◆ SELECTED EXTRACT ◆
December 13, 2005.
Health24.com, South Africa.
One of the biggest obstacles facing blind people is getting around. Using anything from guide dogs to canes, and sonar technologies to binoculars, many difficulties can however be overcome.
Whether you are born blind, or are suddenly losing your sight, mobility training can be invaluable in helping you make use of these technologies to the utmost, thereby maximising your independence.
The white cane
The famous white canes used by blind people around the world are extremely effective. Not only can you easily detect objects in your way, you can also observe changes in the surface texture.
In addition, white canes have become a symbol of blindness, and as such are sometimes also used by people who still have some sight left. Such token canes can help people with poor vision by warning other walkers to get out of the way.
The social magnet
Guide dogs offers an attractive alternative for blind people who are not that adept at using canes. Unlike a stick, they can see, which makes them more capable of adapting to the environment.
But with great power comes great responsibility. Guide dogs are not pets, in any normal sense - they are companions, and in a sense employees. They go with you wherever you go - getting one is a big responsibility.
Thus, even though they may in some ways offer increased independence, this is to some extent offset by the fact that having a dog with you can be cumbersome and limiting.
Furthermore, guide dogs have the added benefit, or drawback, of acting as a social magnet. When out on the town, you are almost invariably bound to be accosted by some animal lover who wants to pat your companion.
According to the South African Guide dogs Association Training a guide dog costs in the range of R7 500.
Picking up the pulses
Some blind people also make use of sonar glasses or sonar canes to increase their mobility.

◆ SUPPLIED RECORDS ◆
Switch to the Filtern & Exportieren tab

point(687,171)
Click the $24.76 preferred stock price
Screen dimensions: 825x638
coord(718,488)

◆ WRITTEN TASKS ◆
1. According to the article on mobility aids for blind people, what does training a guide dog cost?
2. Extract each line of the entries that contains the string "Exportieren", matching case exactly.

◆ ANSWERS PER TASK ◆
1. In the range of R7 500.

2.
Switch to the Filtern & Exportieren tab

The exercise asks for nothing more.